Quelles conclusions en tirer ? L'Europe à fait, au sortir de la guerre froide, le choix de rester de facto dans le giron US, tirant ainsi les conséquences de "l'hyper-puissance" américaine. Le sentiment d'infériorité des européens, persuadés d'avoir à rattraper les Etats-Unis, est à l'origine de ce choix, de même que la permanence de la peur des Russes, et une certaine fascination pour les Etats-Unis, preuve de la force du "modèle américain". L'idée était que, étant vassaux, nous pourrions mieux nous faire entendre à Washington. Le génie américain a été de le faire paraître. L'administration Bush à brisé le mécanisme par son unilatéralisme. B. Obama devrait le réparer. Paradoxalement, la construction européenne présentée en France comme le vecteur par lequel nous allons retrouver notre puissance passée, est donc le meilleur outil de Washington pour maintenir l'Europe dans l'orbite américaine. L'UE et l'OTAN, comme la politique actuelle de la France le montre, sont complémentaires et non antinomiques dès lors que tous les Etats européens se reconnaissent plus ou moins vassaux de Washington. Dans ce contexte, et alors que la réthorique américaine ("guerre contre le terrorisme", perception de l'islamisme comme menace principale, etc.) est désormais totalement intégrée au discours européen, l'Europe devrait redevenir sous Obama "suiveuse" en matière internationale.

Les Etats européens autont en définitive perdu une occasion de s'émanciper que l'administration Bush, bien involontairement, leur offrait. S'étant trouvé un "suzerain" correspondant plus à leurs attentes en la personne d'Obama, les élites politiques et intellectuelles européennes devraient, "menace" russe et difficultés afghanes aidant, retrouver leur attitude traditionnelle de vassaux. Bien que plus rassurante intellectuellement, il n'est pas sûr que cette position soit de bonne politique, tant la "république impériale" américaine pourrait être sur le déclin, et tant ses intérêts profonds peuvent différer de ceux des européens. Si il est rassurant de laisser aux américains la charge du monde, cela ne fera que renforcer la dangereuse tendance européenne à l'isolationnisme et à l'enfermement : la "forteresse Europe" gardée par Washington.
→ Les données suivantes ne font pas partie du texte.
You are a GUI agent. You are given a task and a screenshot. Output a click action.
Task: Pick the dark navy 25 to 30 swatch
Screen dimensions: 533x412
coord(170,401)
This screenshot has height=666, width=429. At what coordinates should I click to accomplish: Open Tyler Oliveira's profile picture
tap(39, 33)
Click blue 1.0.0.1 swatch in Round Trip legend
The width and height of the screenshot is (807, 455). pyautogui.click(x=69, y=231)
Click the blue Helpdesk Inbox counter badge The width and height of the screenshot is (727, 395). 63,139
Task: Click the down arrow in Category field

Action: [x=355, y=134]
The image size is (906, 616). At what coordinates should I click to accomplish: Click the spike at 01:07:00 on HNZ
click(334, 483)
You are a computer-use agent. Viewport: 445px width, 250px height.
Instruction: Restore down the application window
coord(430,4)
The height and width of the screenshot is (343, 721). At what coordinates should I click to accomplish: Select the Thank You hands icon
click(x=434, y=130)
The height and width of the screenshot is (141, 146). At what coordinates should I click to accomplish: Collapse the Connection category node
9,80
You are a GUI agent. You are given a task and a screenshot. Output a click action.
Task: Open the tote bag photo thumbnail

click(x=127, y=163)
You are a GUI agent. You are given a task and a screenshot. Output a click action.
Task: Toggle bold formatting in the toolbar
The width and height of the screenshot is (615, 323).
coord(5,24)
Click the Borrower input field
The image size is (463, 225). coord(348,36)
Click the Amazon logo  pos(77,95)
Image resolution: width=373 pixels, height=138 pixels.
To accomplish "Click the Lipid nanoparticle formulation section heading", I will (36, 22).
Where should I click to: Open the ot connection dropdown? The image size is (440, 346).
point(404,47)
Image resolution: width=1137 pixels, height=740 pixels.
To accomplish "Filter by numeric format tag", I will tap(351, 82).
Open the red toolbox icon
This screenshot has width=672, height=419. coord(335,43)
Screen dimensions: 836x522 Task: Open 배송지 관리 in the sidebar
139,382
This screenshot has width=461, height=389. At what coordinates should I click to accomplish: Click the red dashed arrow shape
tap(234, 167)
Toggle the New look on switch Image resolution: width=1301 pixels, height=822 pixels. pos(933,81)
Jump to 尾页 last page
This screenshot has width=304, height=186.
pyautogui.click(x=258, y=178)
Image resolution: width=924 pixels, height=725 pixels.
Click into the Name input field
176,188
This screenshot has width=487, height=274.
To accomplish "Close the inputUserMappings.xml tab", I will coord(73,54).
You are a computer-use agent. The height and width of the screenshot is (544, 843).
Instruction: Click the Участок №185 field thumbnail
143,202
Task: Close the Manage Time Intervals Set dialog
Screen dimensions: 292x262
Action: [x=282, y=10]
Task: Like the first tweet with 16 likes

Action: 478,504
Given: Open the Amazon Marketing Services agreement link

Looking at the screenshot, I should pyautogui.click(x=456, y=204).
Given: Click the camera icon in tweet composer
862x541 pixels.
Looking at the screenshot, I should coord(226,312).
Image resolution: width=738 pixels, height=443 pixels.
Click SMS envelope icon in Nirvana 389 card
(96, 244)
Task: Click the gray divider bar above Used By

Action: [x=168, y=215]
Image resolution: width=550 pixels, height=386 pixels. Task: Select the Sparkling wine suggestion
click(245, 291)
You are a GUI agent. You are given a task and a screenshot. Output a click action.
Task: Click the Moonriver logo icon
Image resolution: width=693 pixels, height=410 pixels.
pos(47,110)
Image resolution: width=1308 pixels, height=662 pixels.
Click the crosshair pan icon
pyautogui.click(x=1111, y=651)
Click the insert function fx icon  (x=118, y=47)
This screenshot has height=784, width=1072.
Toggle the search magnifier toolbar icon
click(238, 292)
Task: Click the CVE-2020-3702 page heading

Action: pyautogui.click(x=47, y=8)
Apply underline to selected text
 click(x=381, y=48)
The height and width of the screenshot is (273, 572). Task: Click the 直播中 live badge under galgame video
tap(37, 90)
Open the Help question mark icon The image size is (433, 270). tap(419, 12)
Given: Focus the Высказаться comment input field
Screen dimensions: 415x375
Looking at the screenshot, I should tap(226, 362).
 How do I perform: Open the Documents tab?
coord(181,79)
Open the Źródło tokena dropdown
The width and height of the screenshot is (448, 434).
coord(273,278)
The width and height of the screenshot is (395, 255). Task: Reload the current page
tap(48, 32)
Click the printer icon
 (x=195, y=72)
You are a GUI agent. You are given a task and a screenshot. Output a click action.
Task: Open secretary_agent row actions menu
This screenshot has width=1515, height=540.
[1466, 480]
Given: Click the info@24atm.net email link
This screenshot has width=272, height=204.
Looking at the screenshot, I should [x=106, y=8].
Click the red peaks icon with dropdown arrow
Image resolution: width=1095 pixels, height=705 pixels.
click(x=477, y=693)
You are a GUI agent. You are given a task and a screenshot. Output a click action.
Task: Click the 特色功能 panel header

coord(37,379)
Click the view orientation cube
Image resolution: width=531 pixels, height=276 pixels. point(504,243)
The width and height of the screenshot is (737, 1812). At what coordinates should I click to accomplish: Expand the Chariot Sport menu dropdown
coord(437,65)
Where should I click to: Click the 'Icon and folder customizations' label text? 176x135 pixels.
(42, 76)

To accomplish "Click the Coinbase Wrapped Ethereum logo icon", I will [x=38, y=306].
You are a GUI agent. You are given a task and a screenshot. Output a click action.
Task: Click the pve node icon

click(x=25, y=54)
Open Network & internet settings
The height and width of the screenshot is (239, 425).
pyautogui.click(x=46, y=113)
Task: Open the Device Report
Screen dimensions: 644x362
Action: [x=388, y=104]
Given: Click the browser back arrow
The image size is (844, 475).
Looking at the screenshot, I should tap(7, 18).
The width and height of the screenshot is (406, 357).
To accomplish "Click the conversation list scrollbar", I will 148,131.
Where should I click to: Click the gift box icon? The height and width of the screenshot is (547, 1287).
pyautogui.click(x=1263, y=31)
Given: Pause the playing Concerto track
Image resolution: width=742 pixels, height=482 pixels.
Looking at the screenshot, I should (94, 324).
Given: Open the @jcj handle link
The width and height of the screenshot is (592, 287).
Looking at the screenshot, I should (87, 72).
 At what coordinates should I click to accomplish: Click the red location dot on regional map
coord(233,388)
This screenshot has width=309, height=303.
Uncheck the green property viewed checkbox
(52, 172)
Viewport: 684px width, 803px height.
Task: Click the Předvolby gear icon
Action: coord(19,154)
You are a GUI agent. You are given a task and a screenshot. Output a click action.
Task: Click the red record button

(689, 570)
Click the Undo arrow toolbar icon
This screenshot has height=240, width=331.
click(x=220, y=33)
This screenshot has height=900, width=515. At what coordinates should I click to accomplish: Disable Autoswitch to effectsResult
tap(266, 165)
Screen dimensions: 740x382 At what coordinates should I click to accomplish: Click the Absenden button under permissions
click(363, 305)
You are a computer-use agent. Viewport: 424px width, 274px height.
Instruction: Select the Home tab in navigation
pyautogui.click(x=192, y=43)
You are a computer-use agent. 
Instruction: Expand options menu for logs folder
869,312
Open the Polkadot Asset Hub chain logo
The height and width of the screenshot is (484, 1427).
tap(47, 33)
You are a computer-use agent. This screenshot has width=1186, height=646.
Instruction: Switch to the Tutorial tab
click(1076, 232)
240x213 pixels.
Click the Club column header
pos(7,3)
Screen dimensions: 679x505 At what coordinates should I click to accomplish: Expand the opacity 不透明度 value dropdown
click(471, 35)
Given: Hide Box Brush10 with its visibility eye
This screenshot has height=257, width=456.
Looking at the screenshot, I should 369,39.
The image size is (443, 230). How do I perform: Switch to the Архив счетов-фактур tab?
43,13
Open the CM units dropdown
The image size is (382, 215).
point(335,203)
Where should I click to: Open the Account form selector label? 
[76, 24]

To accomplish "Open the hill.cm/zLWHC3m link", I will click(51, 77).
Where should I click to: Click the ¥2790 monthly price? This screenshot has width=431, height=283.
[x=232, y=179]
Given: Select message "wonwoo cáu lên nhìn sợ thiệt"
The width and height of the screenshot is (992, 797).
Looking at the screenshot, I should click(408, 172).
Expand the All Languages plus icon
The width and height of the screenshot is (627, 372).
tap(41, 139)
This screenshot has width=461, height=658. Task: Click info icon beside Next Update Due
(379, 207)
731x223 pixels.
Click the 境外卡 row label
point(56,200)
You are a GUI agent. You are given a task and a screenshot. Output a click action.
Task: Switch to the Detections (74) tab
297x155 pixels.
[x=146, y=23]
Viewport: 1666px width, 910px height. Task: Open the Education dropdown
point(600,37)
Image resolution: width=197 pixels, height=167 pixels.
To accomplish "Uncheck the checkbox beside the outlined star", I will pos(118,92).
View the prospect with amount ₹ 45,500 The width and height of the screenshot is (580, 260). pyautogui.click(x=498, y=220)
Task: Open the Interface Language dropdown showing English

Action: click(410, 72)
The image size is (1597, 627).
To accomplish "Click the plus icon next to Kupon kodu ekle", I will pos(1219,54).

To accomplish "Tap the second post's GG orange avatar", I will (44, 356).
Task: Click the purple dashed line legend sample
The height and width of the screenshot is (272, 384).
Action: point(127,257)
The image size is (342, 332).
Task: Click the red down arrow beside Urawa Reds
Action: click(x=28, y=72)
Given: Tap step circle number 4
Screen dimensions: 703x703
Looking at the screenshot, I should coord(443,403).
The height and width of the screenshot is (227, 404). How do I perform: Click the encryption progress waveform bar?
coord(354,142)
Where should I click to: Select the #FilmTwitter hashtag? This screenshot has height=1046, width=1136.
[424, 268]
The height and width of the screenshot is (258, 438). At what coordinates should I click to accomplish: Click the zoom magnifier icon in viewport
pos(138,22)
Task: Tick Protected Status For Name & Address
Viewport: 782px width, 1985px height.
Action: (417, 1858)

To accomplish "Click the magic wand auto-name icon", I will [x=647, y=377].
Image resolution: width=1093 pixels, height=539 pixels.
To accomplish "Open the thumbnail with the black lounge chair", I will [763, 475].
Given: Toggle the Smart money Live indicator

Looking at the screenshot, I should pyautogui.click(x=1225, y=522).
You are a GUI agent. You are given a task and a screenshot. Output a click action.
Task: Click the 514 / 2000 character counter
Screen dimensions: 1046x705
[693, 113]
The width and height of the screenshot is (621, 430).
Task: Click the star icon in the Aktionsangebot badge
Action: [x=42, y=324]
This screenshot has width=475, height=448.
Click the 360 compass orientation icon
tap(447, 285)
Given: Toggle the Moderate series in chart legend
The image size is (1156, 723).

Pour dépasser cette tendance, il faudrait réhabiliter une véritable politique de puissance qui, avant d'être européenne, doit être nationale. De manière quelque peu cynique, il est possible de voir l'histoire européenne depuis le XVIIe siècle comme la résultante d'une expansion stimulée par la concurrence entre Etats (théoriquement supprimée par la construction européenne) et aboutissant au déclin dès lors que la concurrence s'est transformée en volonté de domination d'un Etat sur ses pairs (guerres mondiales), mais aussi d'intégration (l'UE ?), aboutissant à la domination d'un acteur externe (les USA). La combinaison de dynamiques de puissance nationales et d'une véritable coopération européenne me semble être la voie d'avenir, seule susceptible de dépasse l'opposition Nation ou Europe. L'intégration politique n'est pas souhaitable dans un contexte où la Nation peut constituer un puissant liant social, essentiel alors que le communautarisme crée des tensions internes très fortes, et que la construction européenne peut en fait affaiblir l'Europe : il ne s'agit pas seulement de parler d'une voix unie. Encore faut-il que cette voix soit forte. Vis à vis des Etats-Unis c'est impossible, tant la liste des Etats européens "atlantistes" se confond avec celle des Etats-membres de l'UE. Une union de vassaux n'en fait pas des suzerains, et encore moins des souverains, dans tous les sens que peut prendre ce terme.